* **WORK TASK A**
In the benchmark notes on Black price formula kernels below, list every backend whose time is under 20 ns/call, with its time.
* **WORK TASK B**
In the benchmark notes on Black price formula kernels below, how many sweeps were run in each timing pass?
* **WORK TASK C**
Extend the benchmark notes on Black price formula kernels below, picking up after their final sentence.

TEXT UNDER STUDY START

Upper-price high-volatility: the mixed formula and direct-erfc formula are all within 1 ulp in this window. The pure-erfcx identity is worse because it exposes cancellation/rounding in erfcx(q1) - erfcx(q2) instead of routing negative-side arguments through erfc.

Timing

Timing was measured on the same 6144 local-window samples, best of five passes with 2000 sweeps per pass, using cargo run --release.

backend	ns/call
Default/current	25.07
Jaeckel acc libm+Commons	24.80
Jaeckel acc Cody+Cody	26.55
Jaeckel acc Johnson+Johnson	25.39
Jaeckel acc libm+Cody	23.44
Jaeckel acc libm+Johnson	24.28
Jaeckel I/II + pure Commons	24.83
Commons erfcx-mixed	19.80
IG statmod upper	63.00
Cody erfcx-mixed	17.92
Johnson erfcx-mixed	19.27
libm erfc direct	26.89
Commons pure-erfcx	21.32
Cody pure-erfcx	19.20
Johnson pure-erfcx	19.59

These timings are for the formula kernels on this artificial local-window mix, not for the full IV solvers. The temporary Jaeckel backend rows include a small runtime selector used only by the diagnostic harness. The default is slower than the generic mixed formulas because it does more routing and uses the Region I/II expansion machinery, but the accuracy gain in tiny near-ATM and low-volatility OTM zones is large.

Takeaways

A raw erfcx(x) benchmark overstates the relevance of the negative-erfcx tail for the stable Black price. The mixed formula avoids much of that tail by using erfc on negative-side arguments.

TEXT UNDER STUDY END
EXTRACTED INFORMATION START

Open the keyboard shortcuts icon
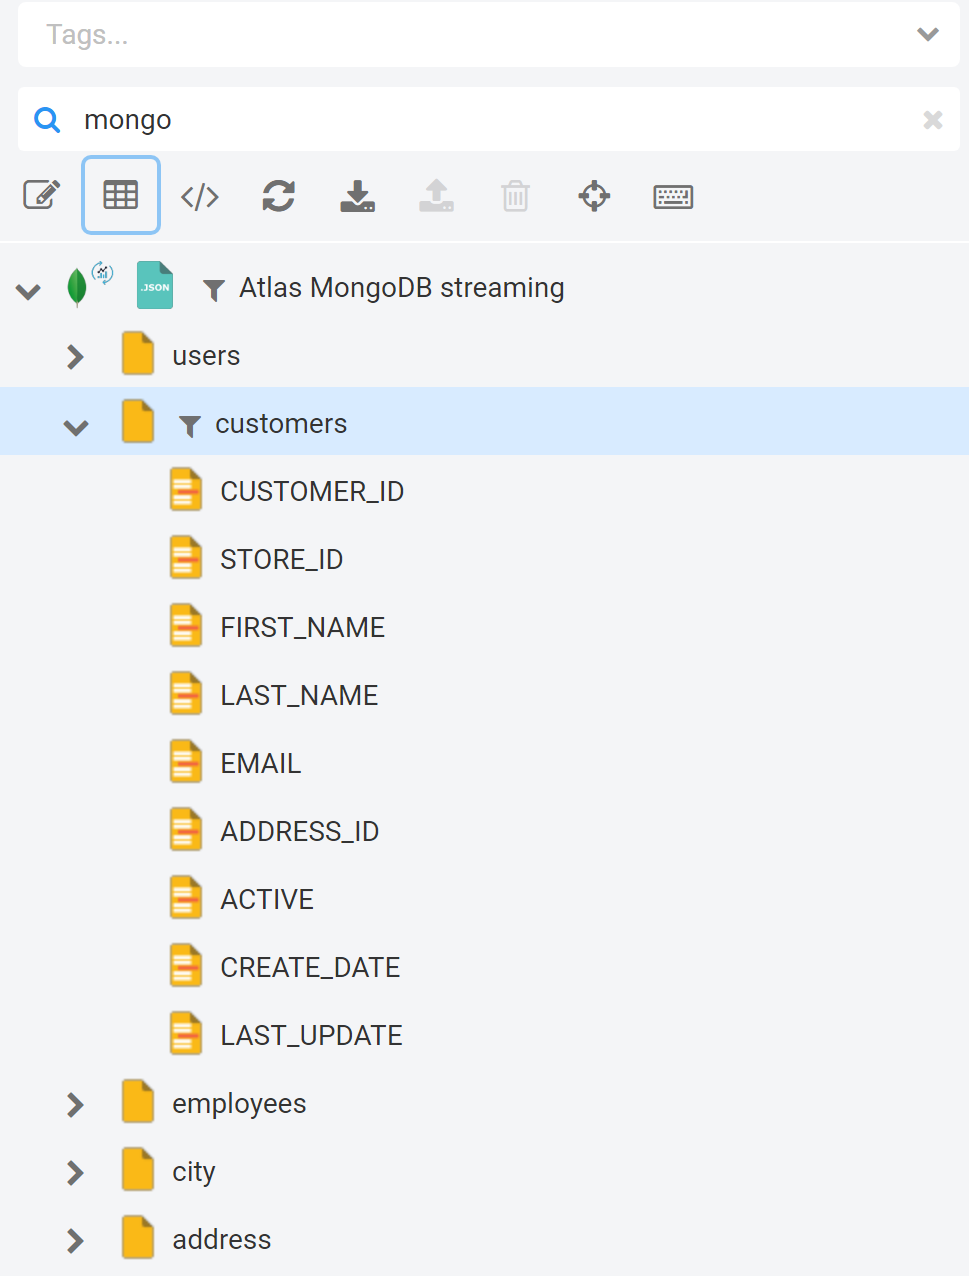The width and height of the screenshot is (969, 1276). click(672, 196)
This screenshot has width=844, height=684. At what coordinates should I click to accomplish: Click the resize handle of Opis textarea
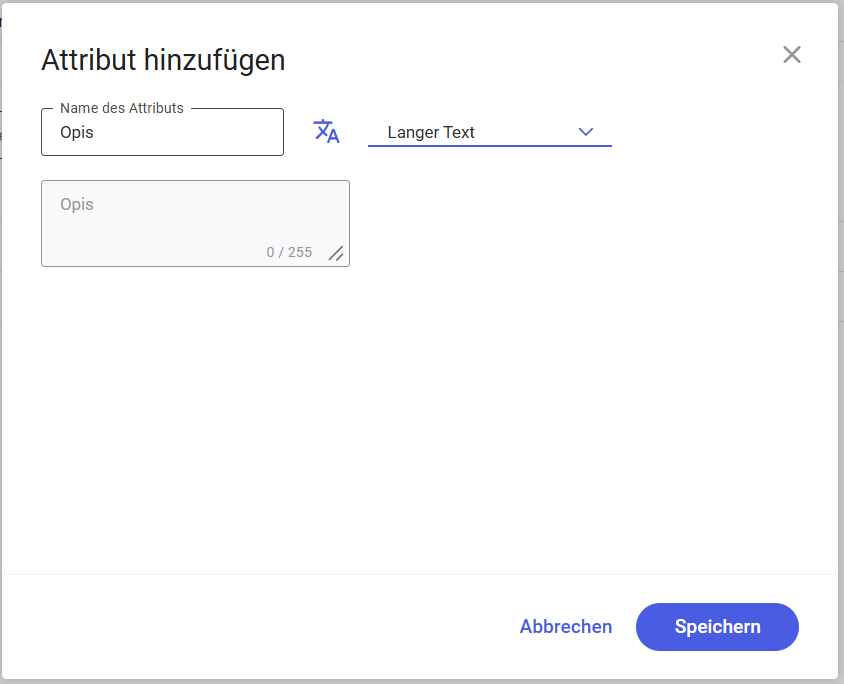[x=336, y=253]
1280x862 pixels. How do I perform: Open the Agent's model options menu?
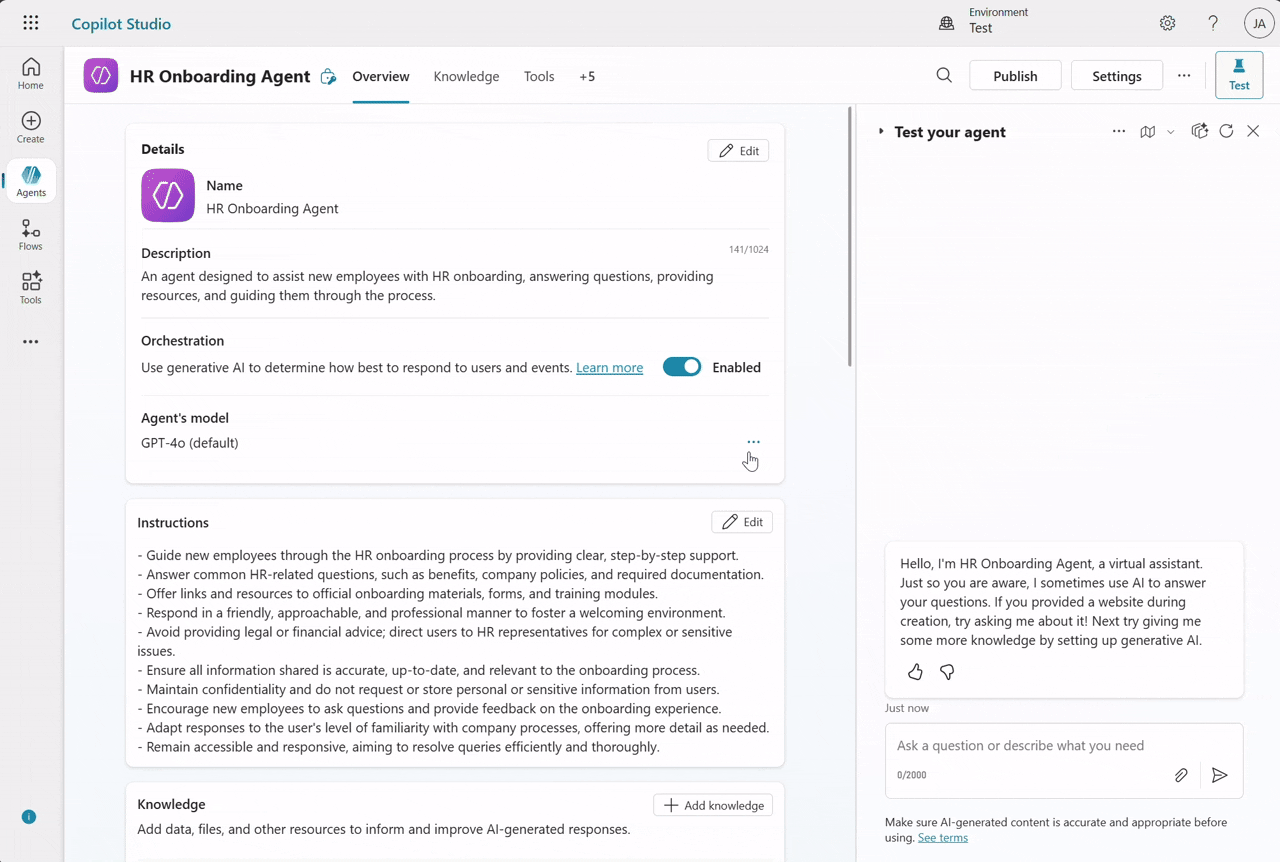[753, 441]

EXTRACTED INFORMATION END
EXTRACTED INFORMATION START

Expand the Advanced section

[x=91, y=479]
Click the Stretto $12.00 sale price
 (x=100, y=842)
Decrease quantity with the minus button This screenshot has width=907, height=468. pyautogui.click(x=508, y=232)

EXTRACTED INFORMATION END
EXTRACTED INFORMATION START

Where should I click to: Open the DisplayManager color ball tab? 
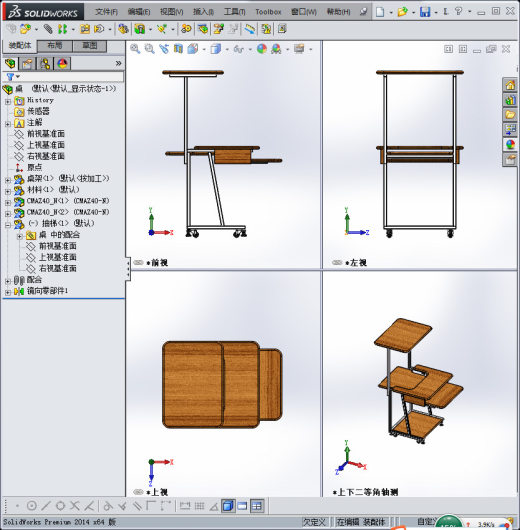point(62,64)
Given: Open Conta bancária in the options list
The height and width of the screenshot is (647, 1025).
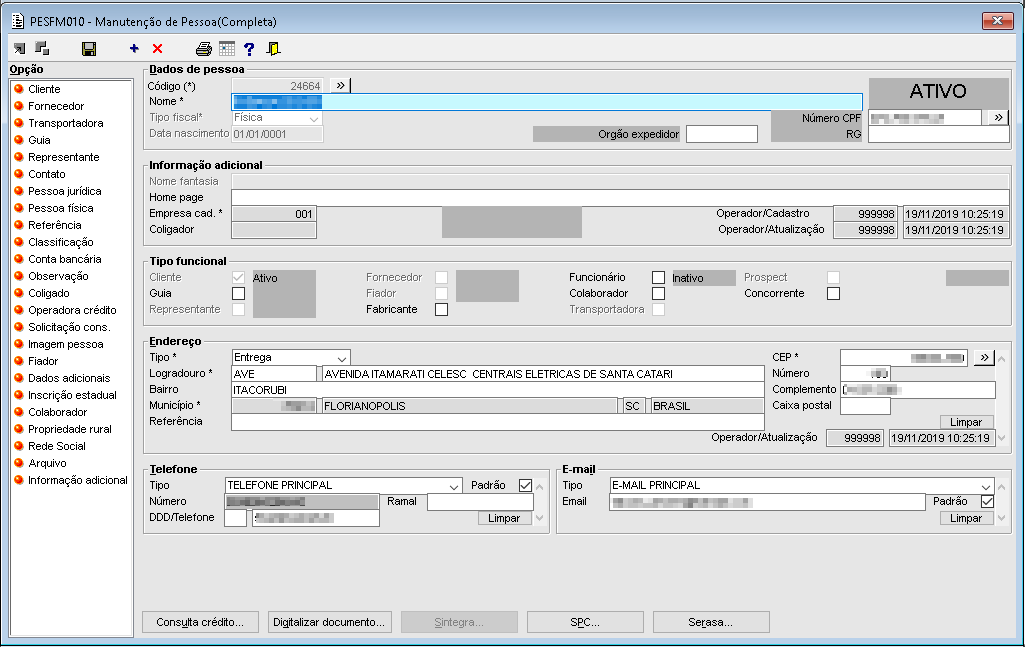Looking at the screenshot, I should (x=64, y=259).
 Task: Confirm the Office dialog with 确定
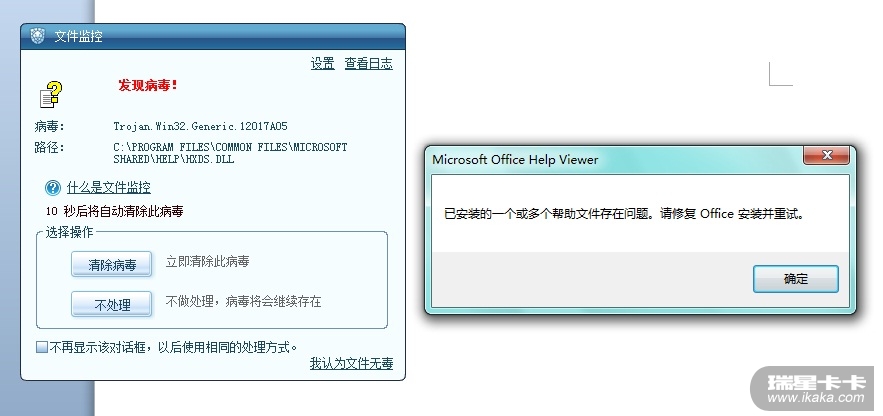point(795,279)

EXTRACTED INFORMATION END

* **RESPONSE A**
Commons erfcx-mixed (19.80), Cody erfcx-mixed (17.92), Johnson erfcx-mixed (19.27), Cody pure-erfcx (19.20), Johnson pure-erfcx (19.59)

* **RESPONSE B**
2000 sweeps per pass.

* **RESPONSE C**
The most important Black-formula accuracy zones here are tiny near-ATM and low-volatility OTM, where formula structure dominates backend choice.
For a generic erfcx-mixed Black formula, Apache Commons is the best of the three tested erfcx backends on the low-vol OTM window, Cody is usually close, and Johnson is somewhat weaker near the branch transition.
For the full Jaeckel accurate formula, all tested backend combinations are essentially tied: global p50 = 1 ulp, max = 40 to 42 ulps, and the sensitive tiny near-ATM window stays within 1 ulp for every backend.
In these sampled windows, swapping Cody or Johnson erf/erfc together with erfcx gives the same aggregate result as keeping libm erf/erfc and swapping only erfcx.
Keeping Jaeckel Regions I/II but using a pure Commons-erfcx fallback is simpler, but not accuracy-equivalent to the default: it matches the default in tiny near-ATM and lower-tail windows, then loses up to 1570 ulps in the high-volatility upper-price fallback region.
The pure-erfcx fallback is not a clear speed win either; in this release-mode diagnostic it was effectively tied with the mixed Jaeckel fallback, while the generic pure-erfcx kernel was slower than the generic mixed Commons kernel.
The inverse-Gaussian/statmod representation is a valid Black formula, but not an accuracy replacement for Jaeckel’s expanded evaluator here: even with a Rust log1mexp cancellation tweak, it loses up to 6608 ulps in the tiny near-ATM window and 7666 ulps in the low-volatility OTM window, and the straightforward scalar port is much slower.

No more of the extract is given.